--- begin SUPPLIED PASSAGE ---

I can tell you a few cheaper ways (than wind turbines) of reducing emissions myself.

First I'll repeat that wind power *has a capacity value* (so its net benefit is greater than mere fuel-saving), and at low penetrations doesn't necessarily require any more backup than pre-existing peaking capacity provides.

Lower-cost emissions reductions include:

Retirement of old inefficient electrical appliances and industrial equipment, replacing with more efficient designs.

Energy-efficient new buildings and refits, including cogeneration and absorbtion cooling driven by waste heat (as opposed to compression cooling driven by electric motors).

Replacement of all electric space heaters with fuel-burning equivalents (using cogeneration where scale permits).

Replacement of all electric hot-water heaters with solar or fuel-burning equivalents (cogeneration ditto).

Provision of quality public transport to areas of high car-use, persuading people to drive less.

Replacement of industrial furnaces with cogenerating equipment, and waste-heat power-recovery (bottoming cycle) cogeneration where heat is exhausted to the environment.

--- end SUPPLIED PASSAGE ---

#### SET EXERCISE A
Say whether each statement agrees with the passage on emissions reductions, answering yes or no and quoting the words of the text that decide it: (i) wind power has a capacity value; (ii) electric hot-water heaters should be replaced with electric heat pumps; (iii) cooling driven by waste heat is preferred over compression cooling driven by electric motors.

--- begin GIVEN RECORDS ---

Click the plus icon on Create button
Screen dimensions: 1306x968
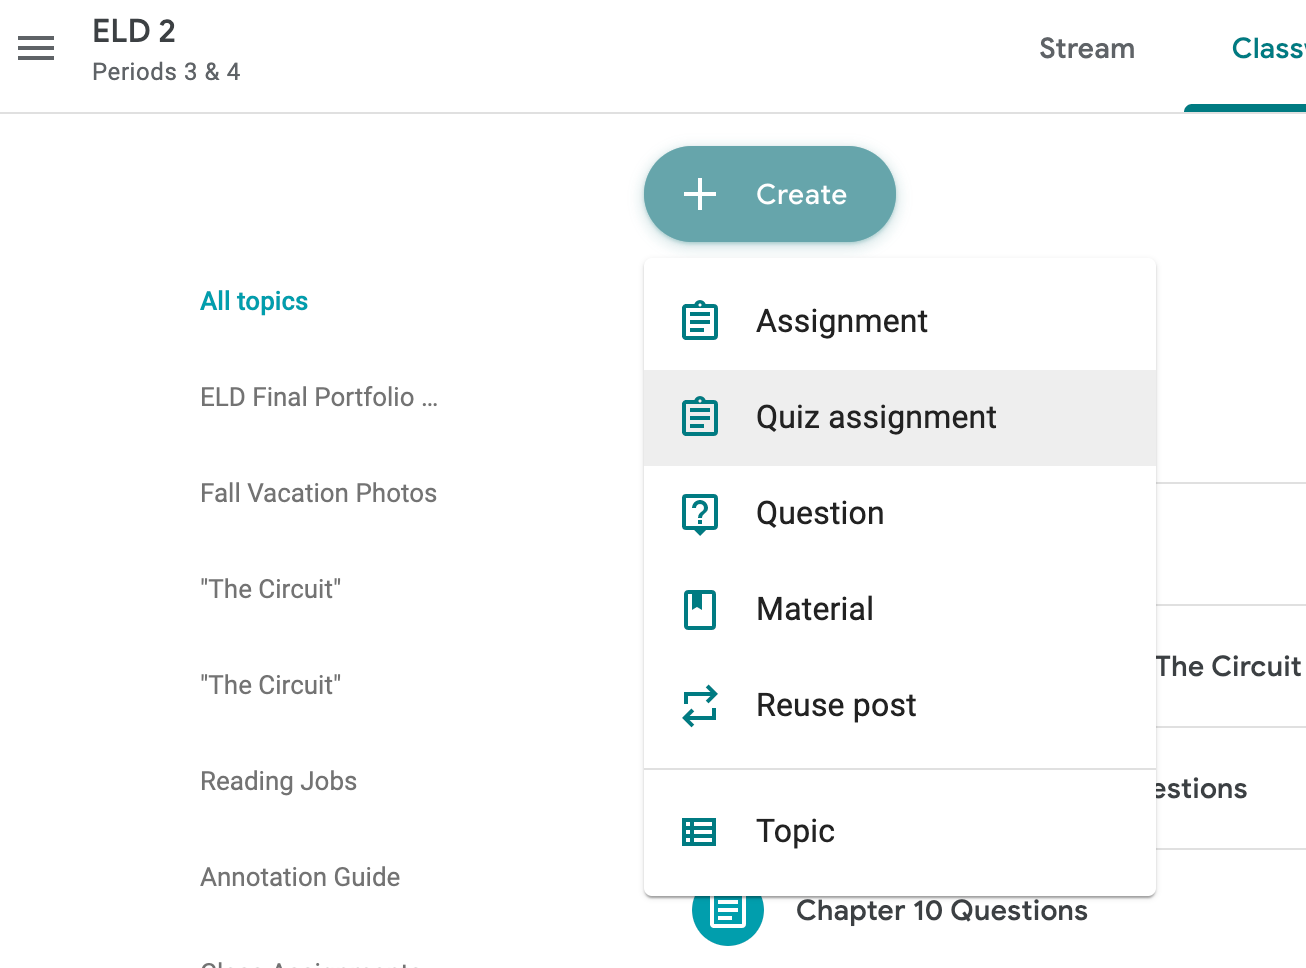click(699, 194)
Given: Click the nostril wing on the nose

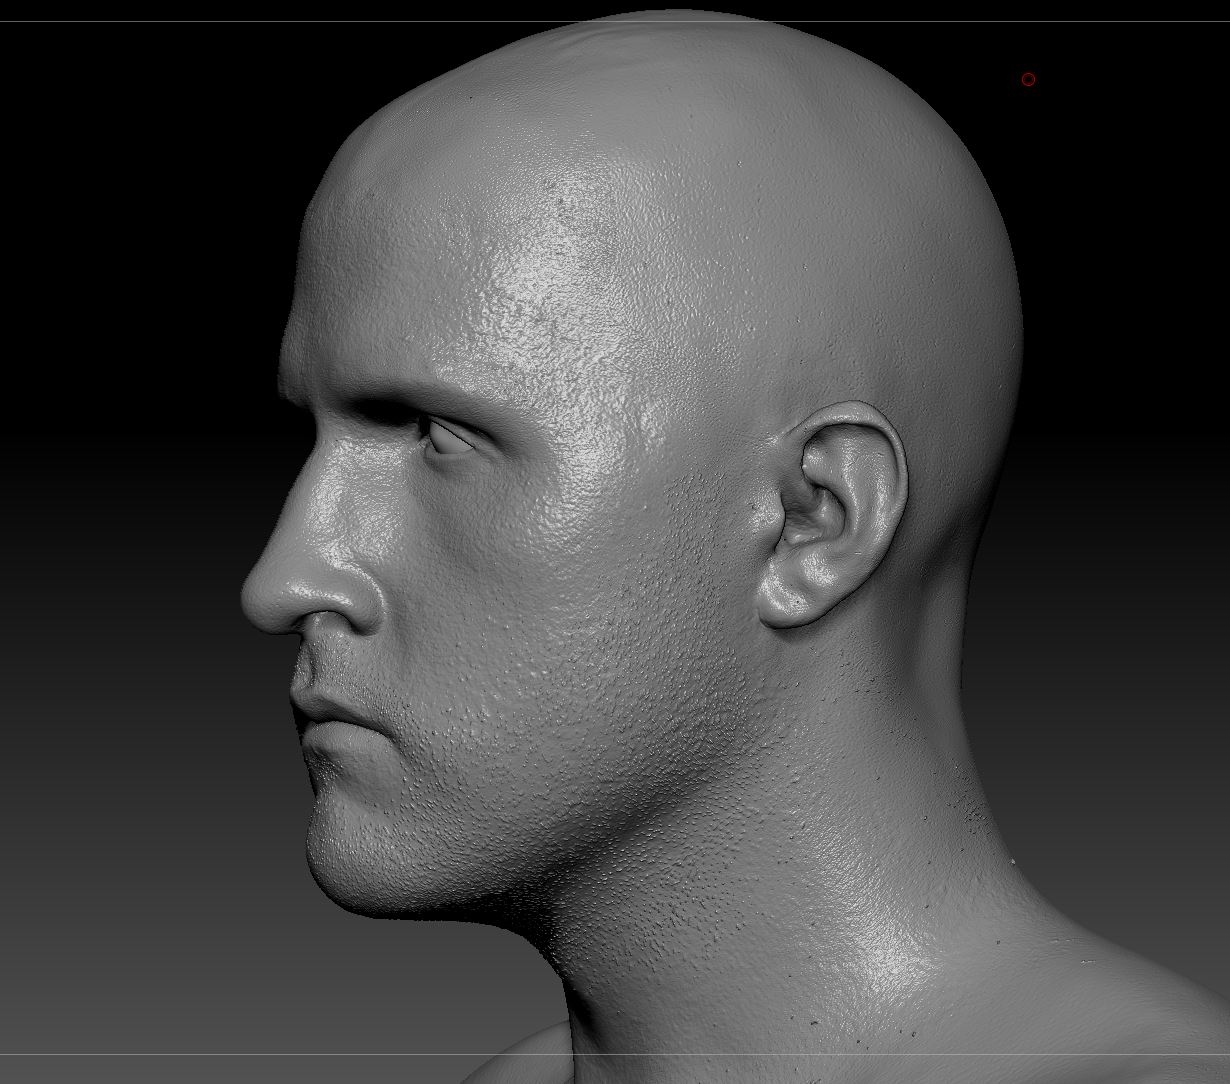Looking at the screenshot, I should 352,598.
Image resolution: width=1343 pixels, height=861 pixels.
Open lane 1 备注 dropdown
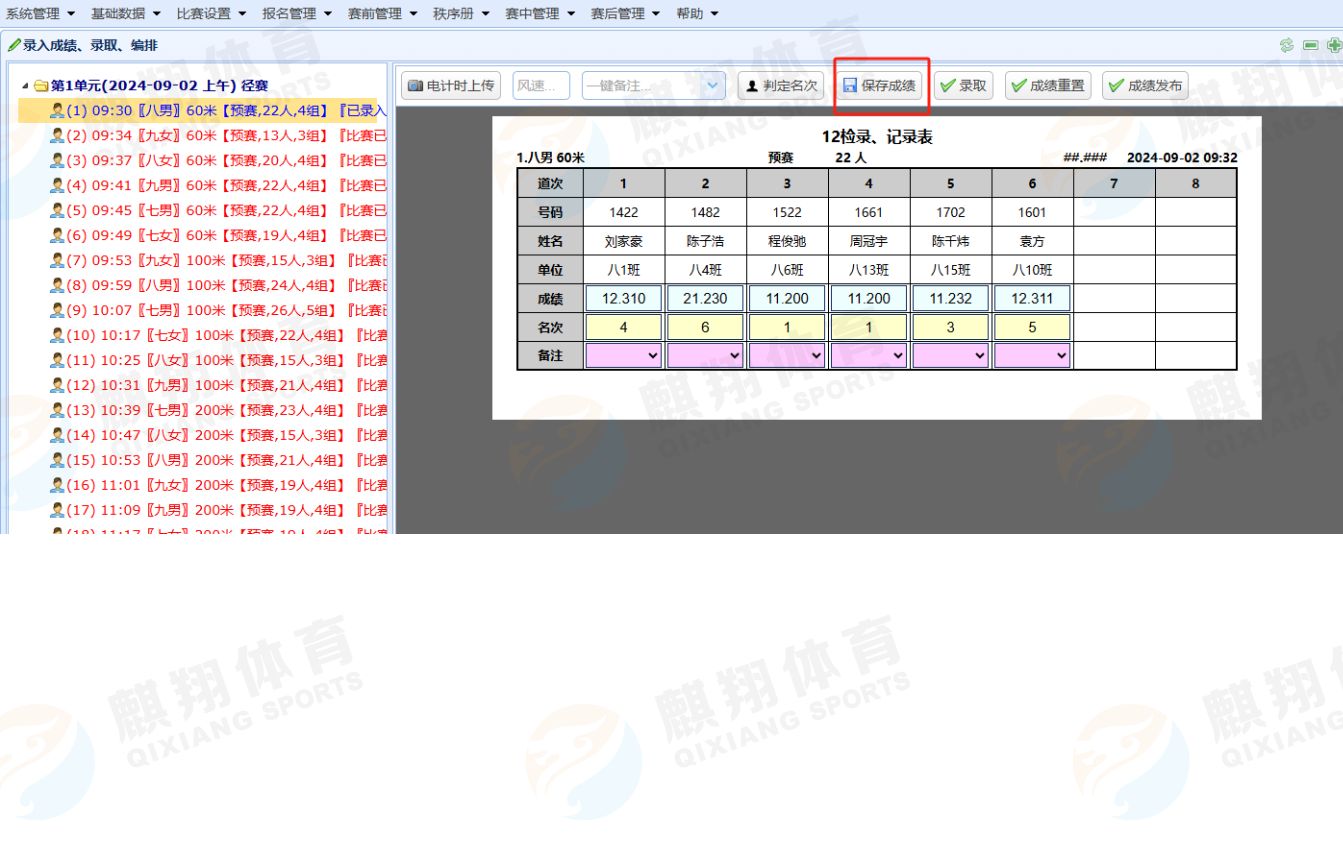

--- end GIVEN RECORDS ---

#### SET EXERCISE B
Rewrite the listing as a numbered list, covering everything from the line containing "Given: Click the nostril wing on the nose" down through the end of the listing. Skip blank lines and pictures.

#### EXERCISE OUTPUT A
(i) Yes: "wind power *has a capacity value*"
(ii) No: "Replacement of all electric hot-water heaters with solar or fuel-burning equivalents"
(iii) Yes: "absorbtion cooling driven by waste heat (as opposed to compression cooling driven by electric motors)"

#### EXERCISE OUTPUT B
1. Given: Click the nostril wing on the nose
2. Looking at the screenshot, I should 352,598.
3. Image resolution: width=1343 pixels, height=861 pixels.
4. Open lane 1 备注 dropdown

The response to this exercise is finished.